Dr Balcerowski zauważa, że mimo fuzji i mimo wojny w Ukrainie nie zmieniła się struktura zysków Orlenu.
- Utrzymują się one na poziomie około 8 procent przychodów. To poziom jeszcze sprzed wojny, podobny był w pierwszym kwartale 2021 roku. W tym kontekście teorie o „nadmiarowych zysków” polskiego giganta nie znajdują uzasadnienia – podkreśla wiceprezes Instytutu Staszica.

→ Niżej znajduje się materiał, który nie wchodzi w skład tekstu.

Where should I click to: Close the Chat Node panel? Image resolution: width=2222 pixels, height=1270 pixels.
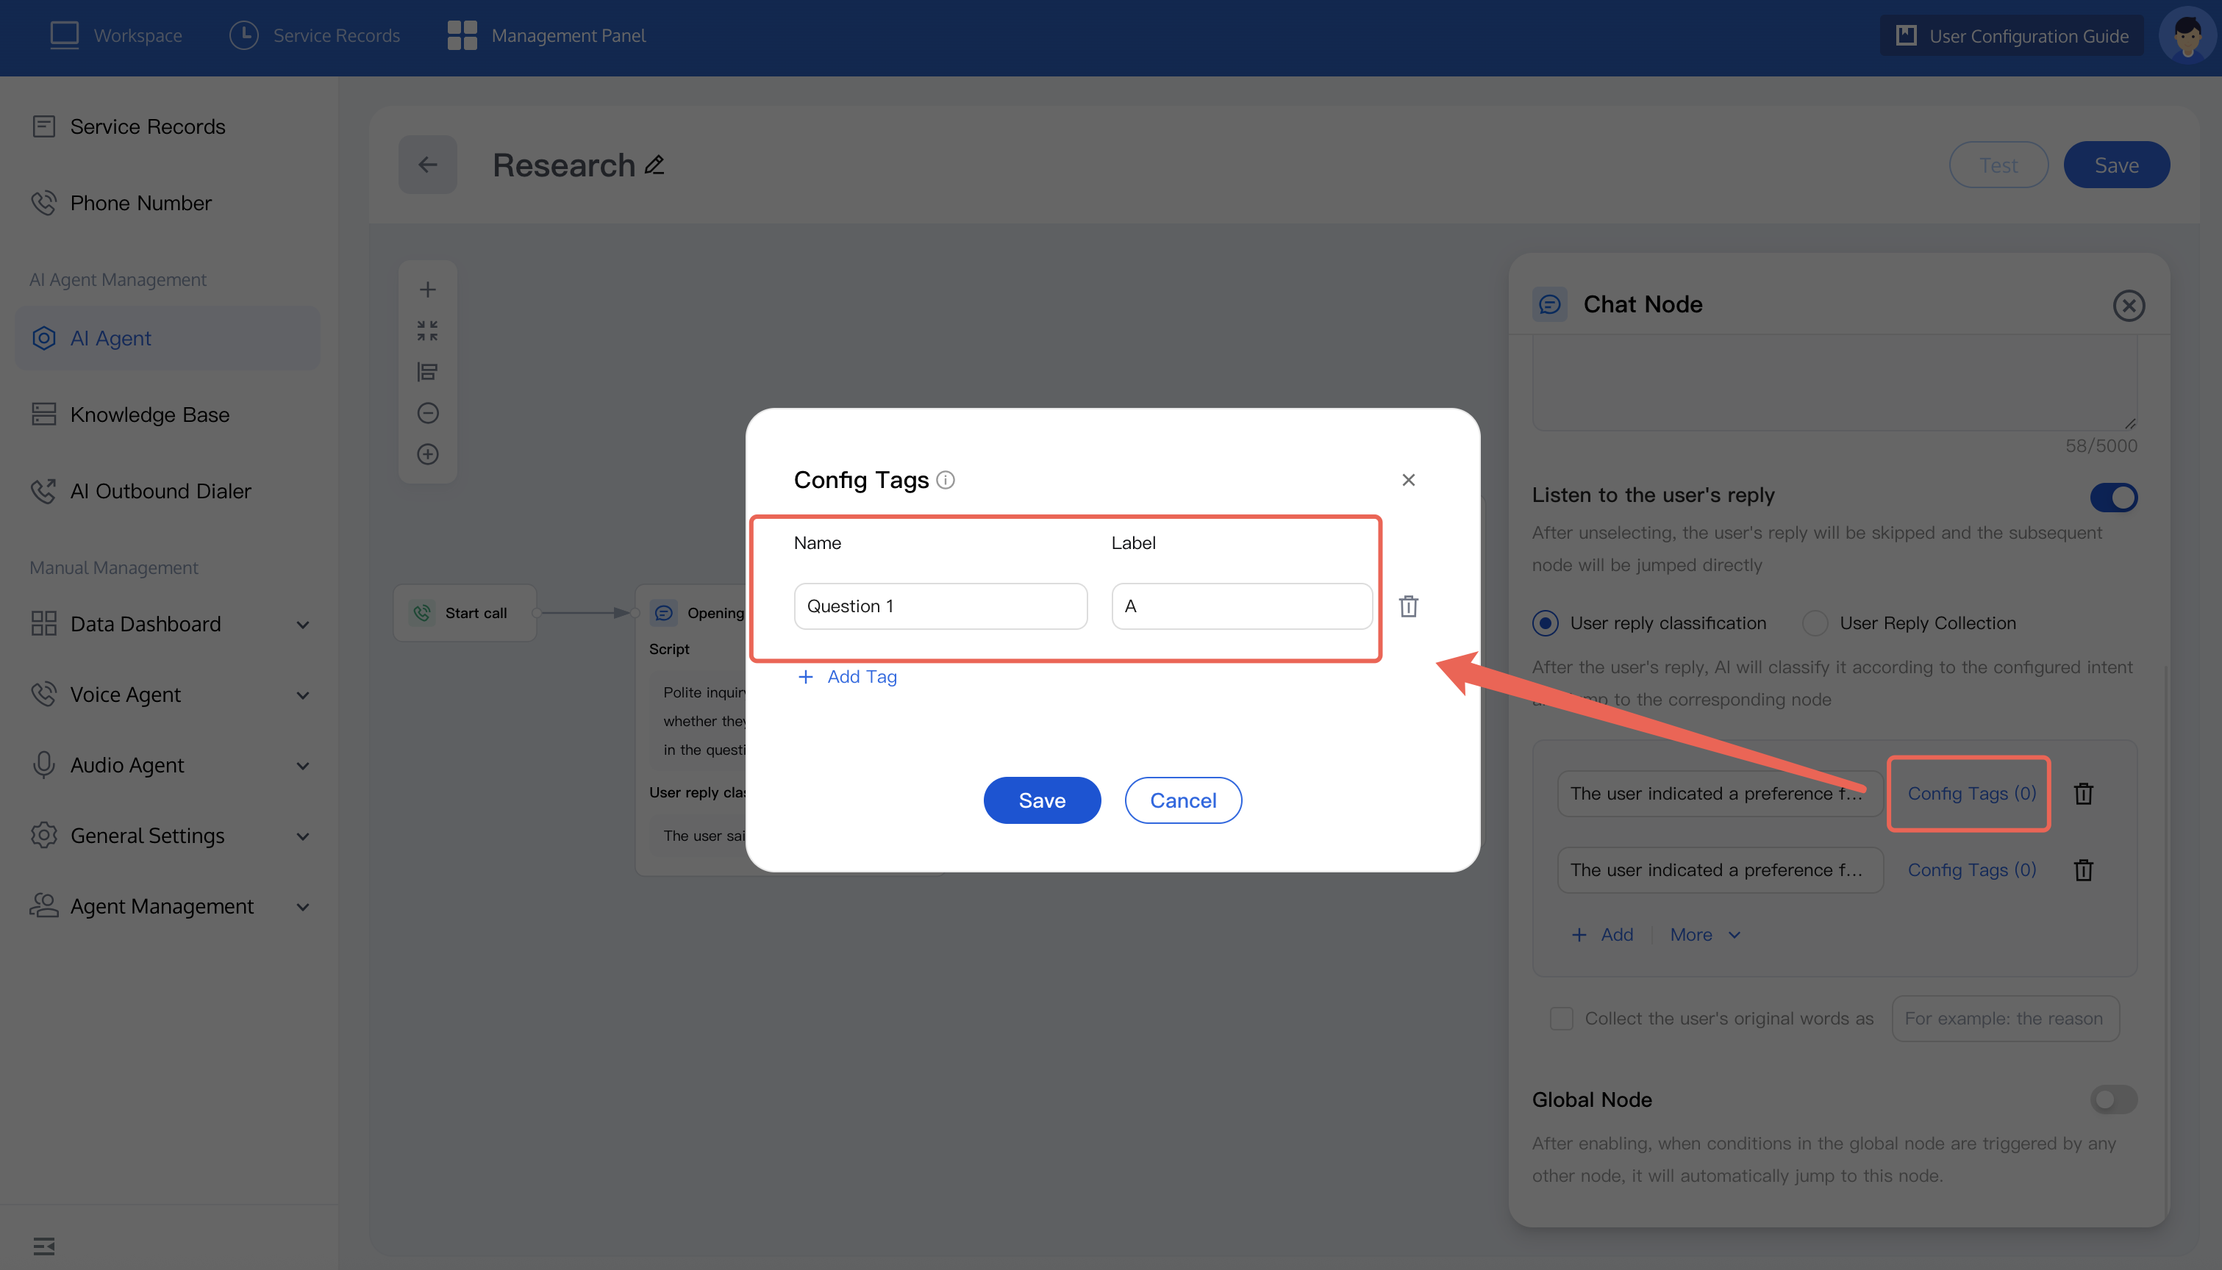(2128, 305)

Piotr Balcerowski wskazuje, że zyski są przeznaczane na ważne dla kraju i polskiej gospodarki inwestycje, przede wszystkim w nisko- i zeroemisyjne źródła energii. W bieżącym roku Orlen ma przeznaczyć rekordową kwotę 36 mld zł na projekty wzmacniające bezpieczeństwo energetyczne i surowcowe Polski.

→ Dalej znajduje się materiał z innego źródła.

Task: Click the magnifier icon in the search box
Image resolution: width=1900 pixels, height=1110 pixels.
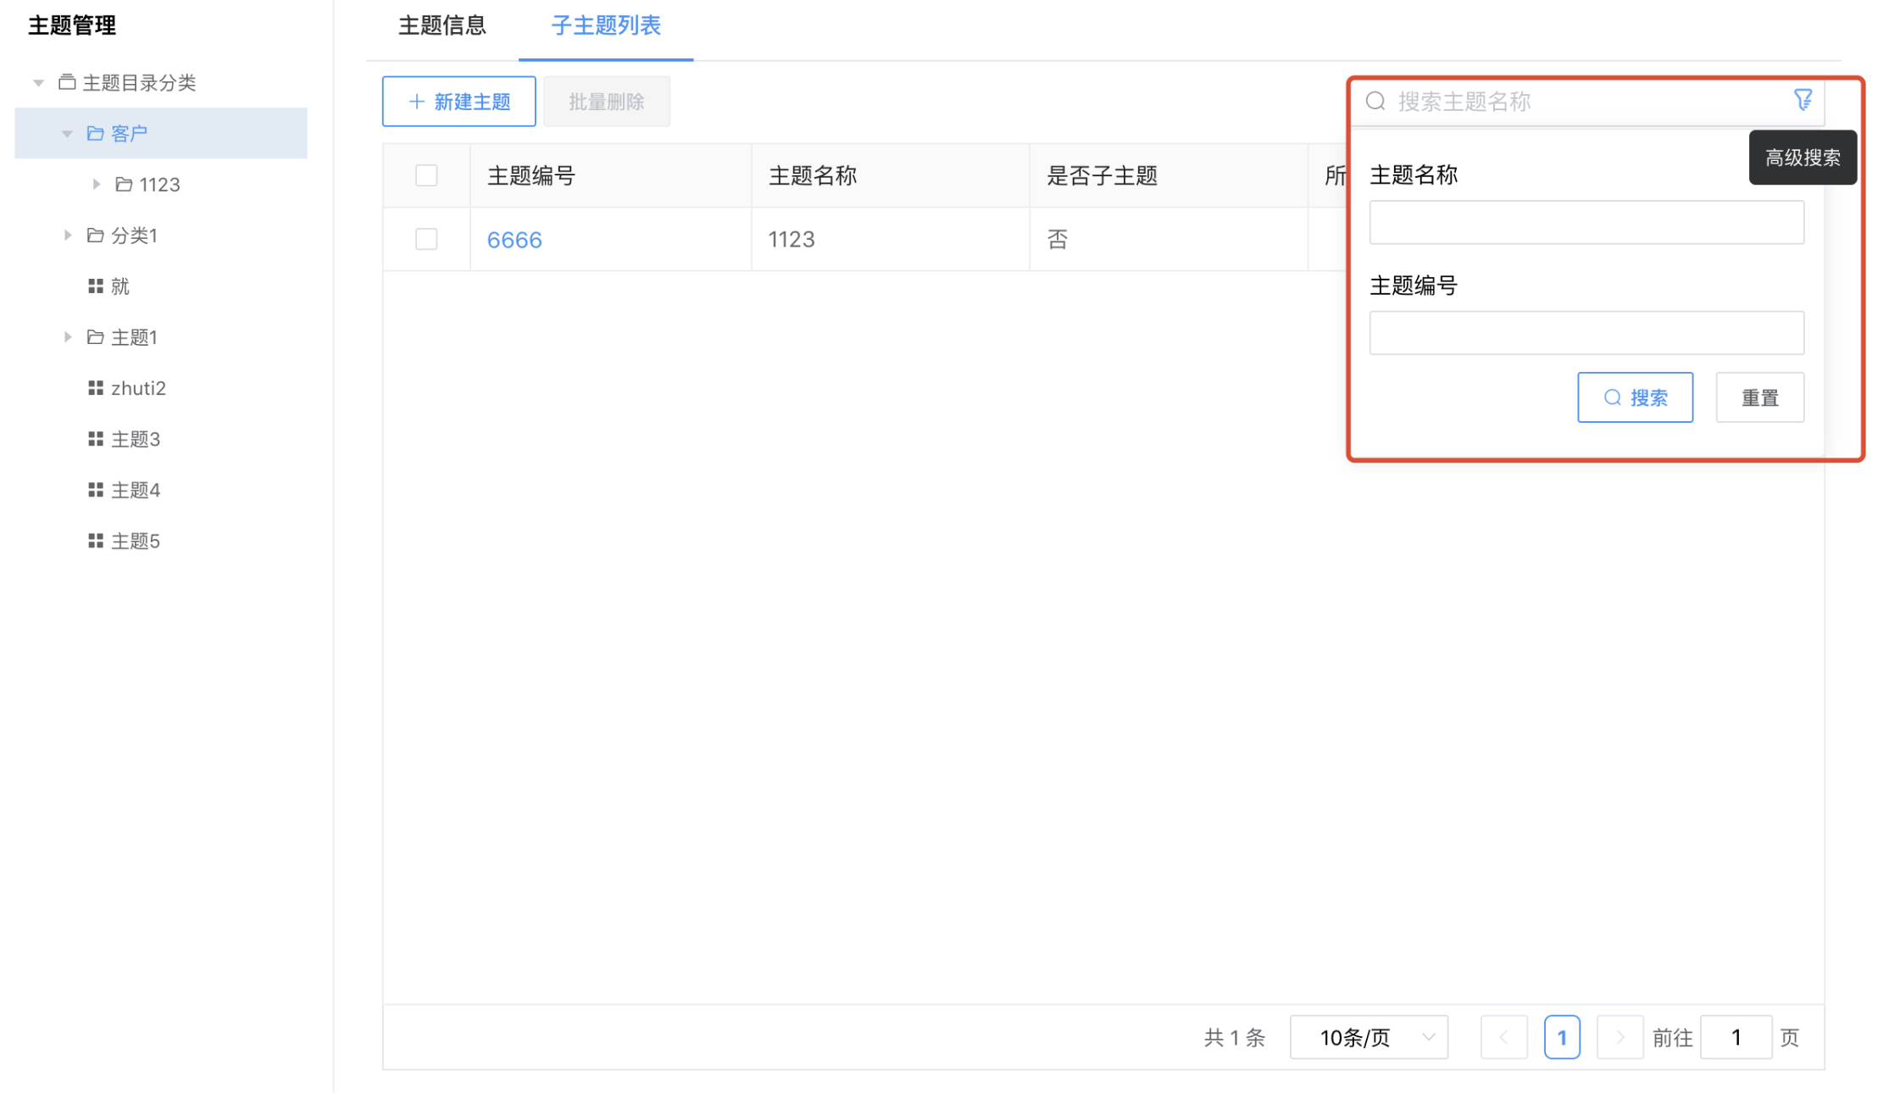Action: [1374, 101]
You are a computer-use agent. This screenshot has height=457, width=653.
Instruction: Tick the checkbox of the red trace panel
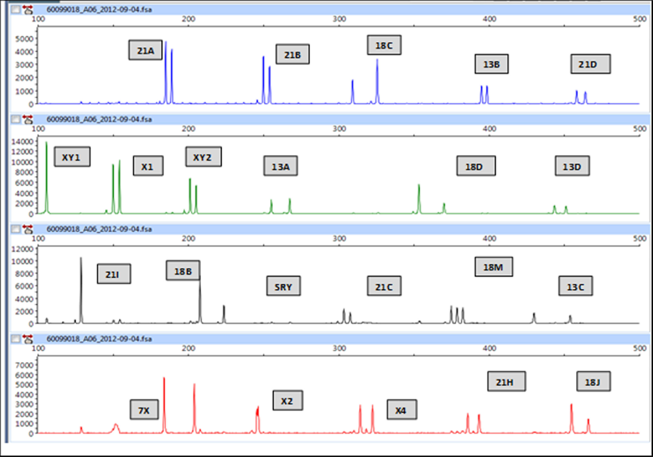[x=16, y=339]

- To projekty z zakresu energetyki odnawialnej – fotowoltaiki, morskich farm wiatrowych, energetyki gazowej, ale i „małego atomu”. Jeśli ktoś pyta się, po co była fuzja trzech grup, to jest to najlepsza odpowiedź na tak postawione pytanie: właśnie po to, by zmianę polskiej energetyki realizowały polskie firmy – mówi ekspert.

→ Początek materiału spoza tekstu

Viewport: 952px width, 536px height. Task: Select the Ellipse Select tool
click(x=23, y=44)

Zdaniem dr Balcerowskiego fakt, że Orlen wypracowuje obecnie stabilne przychody, to także element skutecznej walki z szarą strefą, która wcześniej zabierała zyski legalnie działającym firmom. Jak wskazuje, w latach 2015-2022 sprzedaż diesla na stacjach Orlenu wzrosła o jedną czwartą, a benzyny – o połowę.
- Eliminacja mafii paliwowych to także większe przychody podatkowe dla budżetu państwa. W pierwszym kwartale br. Grupa Orlen odprowadziła 16,5 mld zł podatków, o 8 mld zł więcej, niż w analogicznym okresie poprzedniego roku. W całym roku 2022 było to 39 mld zł, czyli dwa razy więcej, niż w roku 2014. Podatki płacone przez koncern odgrywają też ważną rolę w budżetach jednostek samorządu terytorialnego. Płatności od PKN Orlen otrzymuje co druga gmina w Polsce. W ciągu ostatnich ośmiu lat koncern odprowadził ok. 2,6 mld zł lokalnych podatków i opłat, a to znacząco ułatwiło finansowanie m.in. budowy dróg, placów zabaw, czy remontów szkół i świetlic – wylicza dr Balcerowski.